JUDICIAIRE

Trafic de cannabis: le procès d’une grosse filière albanaise a débuté à Mons

Trafic de cannabis: le procès d’une grosse filière albanaise a débuté à Mons

Du 3 au 5 avril 2019, une opération de police internationale permettait de démanteler un réseau international de plantations et de trafic de cannabis. Le procès a commencé ce mercredi à Mons. BELGA

Le tribunal correctionnel de Mons a entamé mercredi l’examen du vaste dossier impliquant une quarantaine de ressortissants albanais poursuivis pour trafic de cannabis en Belgique et en France.

En avril 2019, une opération policière internationale baptisée «Per-Peco» a débouché sur la découverte de plantations de cannabis. En Belgique, 15 plantations de cannabis ont été localisées à Mons, Jurbise, Braine-le-Château, Blaugies, Charleroi, Tarciennes, Herstal, Fléron, Soumagne, Juprelle, Rochefort, Genk, Bruxelles, Affligem et Anvers.

Une plantation de 2 000 plants a aussi été découverte à Revin dans les Ardennes françaises ainsi qu’une petite plantation aux Pays-Bas.

Durant cette opération, 8 255 plants de cannabis, 200 grammes de cocaïne, 86 000 euros et 1 000 dollars en cash ont été saisis, de même que six véhicules dont quatre voitures de luxe (Ferrari, Porsche, Mercedes), de nombreux faux documents d’identité et photos diverses devant servir à leur confection.

Une cinquantaine de GSM et GPS, 10 ordinateurs, des montres et bijoux de luxe ainsi que quelques petits lingots d’or ont également été trouvés.

Un clan du sud de l’Albanie

Cinquante-quatre personnes ont été arrêtées dont dix-sept placés sous mandat d’arrêt.

Cette filière venant du sud de l’Albanie «familiale, clanique et régionale» multipliait ses activités illégales dans toute l’Europe.
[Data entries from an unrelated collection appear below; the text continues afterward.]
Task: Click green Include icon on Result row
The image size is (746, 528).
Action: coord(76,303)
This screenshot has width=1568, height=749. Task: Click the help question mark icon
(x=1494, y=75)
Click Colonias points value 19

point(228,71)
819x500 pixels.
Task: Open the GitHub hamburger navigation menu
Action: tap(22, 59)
Dans son réquisitoire, le substitut du procureur du roi a détaillé les faits, évoquant des actifs illégaux évalués à des centaines de milliers d’euros.

«On a quatre dirigeants qui financent les plantations et qui perçoivent l’argent. Il y a aussi trois décideurs qui exercent une autorité réelle sur les jardiniers. Les autres prévenus interviennent avec des spécificités propres comme l’installation électrique, la cueillette, le jardinage», a commenté le représentant du ministère public.

Des peines de six ans de prison ferme et des amendes de 25 000 euros ont été réclamées contre les quatre dirigeants présumés de cette association criminelle. Des peines de cinq ans de prison ferme et des amendes de 12 000 euros ont été requises contre les trois personnes qui géraient le trafic pour le compte des quatre premiers.

Des dirigeants sans scrupule

L’accusation a critiqué le «manque de scrupules» des dirigeants qui n’ont pas hésité à recruter des pauvres Albanais dans leur pays en leur promettant du travail alors que leur seul but était de s’enrichir.

Au niveau des confiscations, le réquisitoire est lourd car ce trafic a rapporté énormément d’argent aux dirigeants.

Deux journées sont consacrées à ce procès qui a lieu au palais des congrès de Mons en raison du nombre important de prévenus. Mercredi, les avocats de la défense ont commencé les plaidoiries. La suite aura lieu le 20 janvier.